In normal years a day of celebrations hailing the end of Soviet rule in 1991, this Independence Day took place six months to the day after Russian President Vladimir Putin sent his troops over the border.
Thousands of people have been killed, millions have fled their homes, and cities have been laid waste by bombardments.
But the day also reaffirmed Ukrainians' resolve and Western support for their struggle.
"Our nation has become more conscious and, thus, stronger, to finally give a devastating response and forever punish the (Russian) criminals," said Mkyta Nadtochii, commander of the Azov Regiment.
It was heavily involved in gruelling fighting in the port city of Mariupol and the siege of its Azovstal steelworks, which eventually fell to the Russians.
"We are certainly going to win... A steel spirit has been born out of the ashes," he said.
The streets of Kramatorsk, in eastern Donetsk province, were deserted on Wednesday, with only a few residents out as the city was under curfew. Donetsk, part of the Donbas region, has seen some of the heaviest fighting of the war.
A man who gave his name as Artem said: "Everything is closed, the factories are closed, so there is no work."
After days of warnings that Moscow could use the anniversary to launch more missile attacks missile on urban centres, Ukraine's second city Kharkiv was under curfew after months of bombardment and Kyiv was quiet.
Russia denies deliberately targeting civilians in a conflict it refers to as a "special military operation".
In the capital, President Volodymyr Zelenskiy and his wife Olena Zelenska attended prayers at Saint Sophia Cathedral to mark independence and also visited various sites to pay tribute to fallen Ukrainians.
"We will not sit down at the negotiating table (with Russia) out of fear, with a gun pointed at our heads. For us, the most terrible iron is not missiles, aircraft and tanks, but shackles...," Zelenskiy said in an address to the nation.

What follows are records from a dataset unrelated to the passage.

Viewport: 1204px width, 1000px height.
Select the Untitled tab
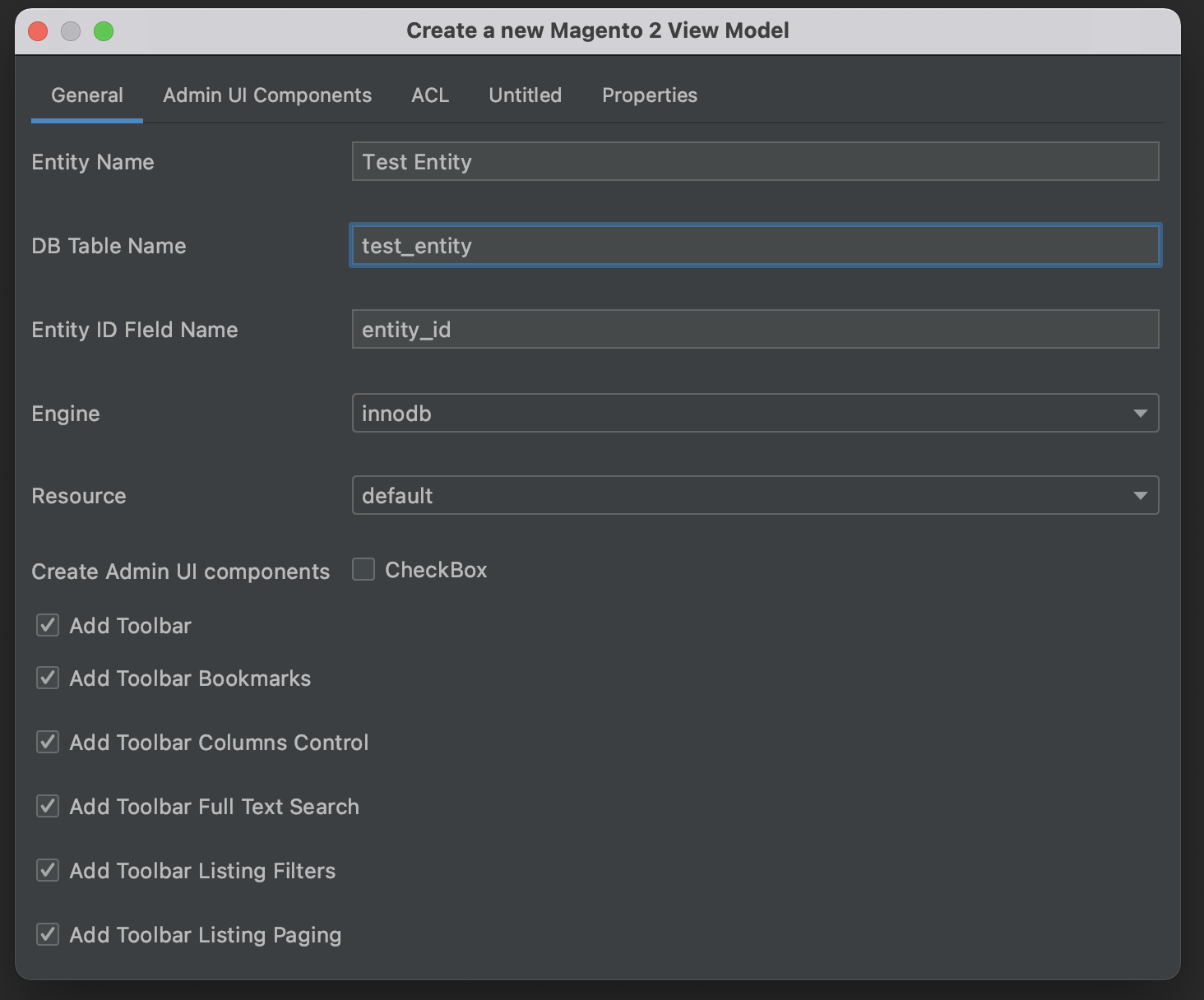click(525, 95)
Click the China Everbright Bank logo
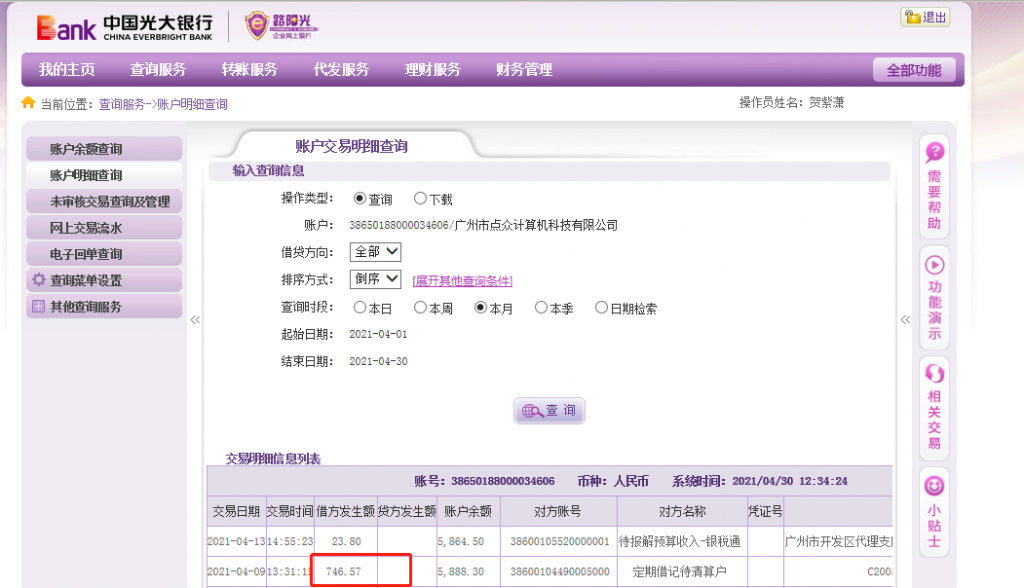 (124, 27)
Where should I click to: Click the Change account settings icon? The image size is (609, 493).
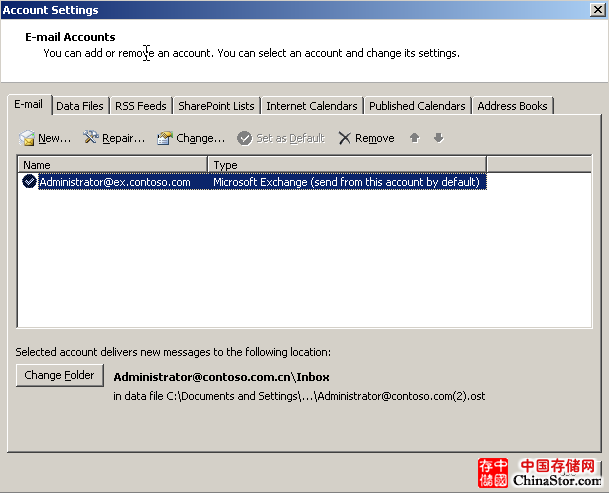tap(165, 138)
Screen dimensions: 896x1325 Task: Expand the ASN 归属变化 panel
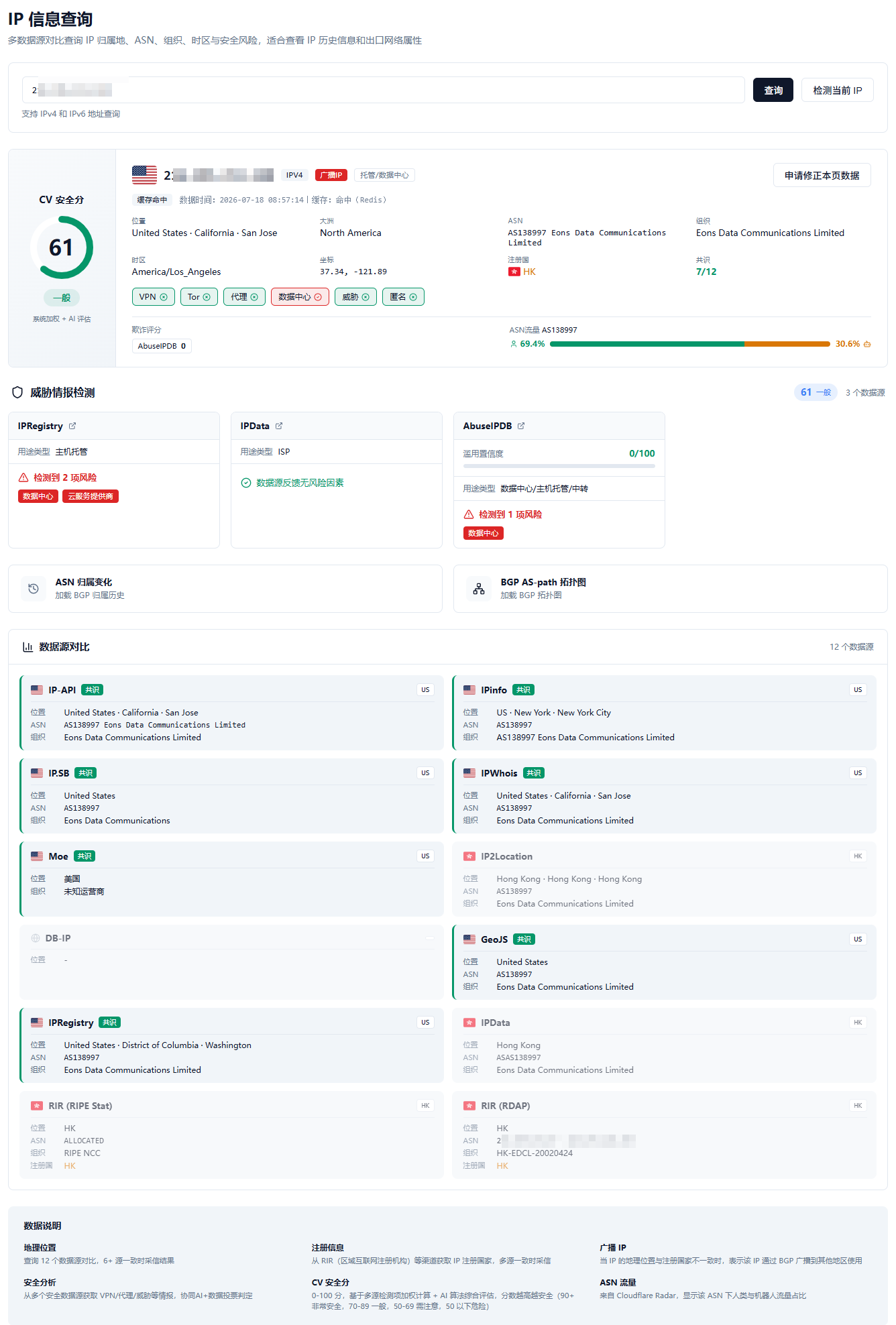[225, 589]
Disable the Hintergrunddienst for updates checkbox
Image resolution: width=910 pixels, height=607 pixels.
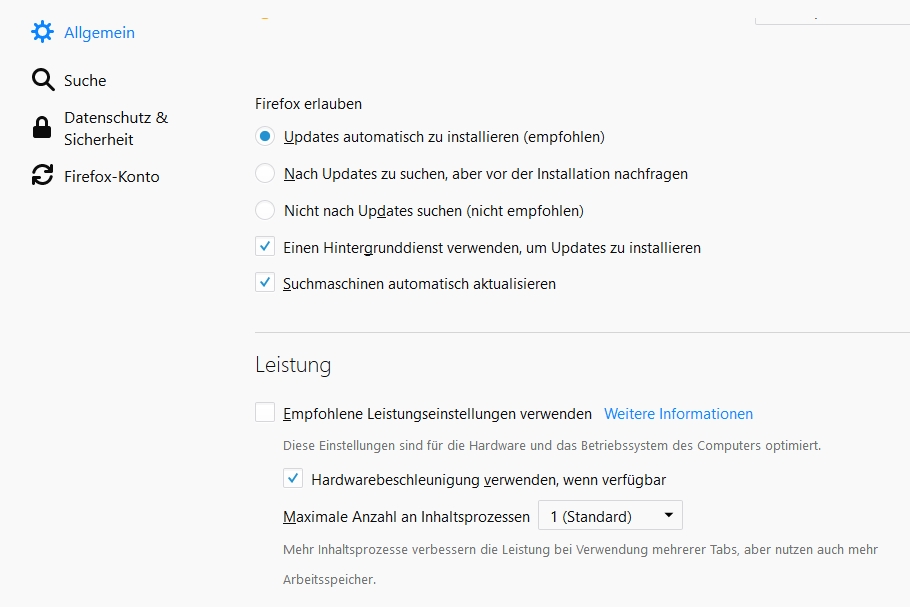[x=265, y=247]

"What for us is the end of the war? We used to say: peace. Now we say: victory."
British Prime Minister Boris Johnson - one of Ukraine's most vocal backers - turned up in Kyiv in person to appear at Zelenskiy's side.
He praised Ukraine for its "indomitable" resistance and said it was vital that Europe keep up its military and economic support for Ukraine.
The leaders of France and Germany also sent words of support and encouragement - and in the case of the United States, the announcement of a new security assistance package of about $3 billion in military aid.
German Chancellor Olaf Scholz said his country would also deliver weapons "month after month" and train Ukrainian soldiers, he said.
European Commission President Ursula Von Der Leyen pledged European Union help to get Ukraine back on its feet after the war.
"Together with you we will rebuild your cities, brick by brick, and replant your gardens and fields, seed by seed... Europe is with you today and in the long run," she said.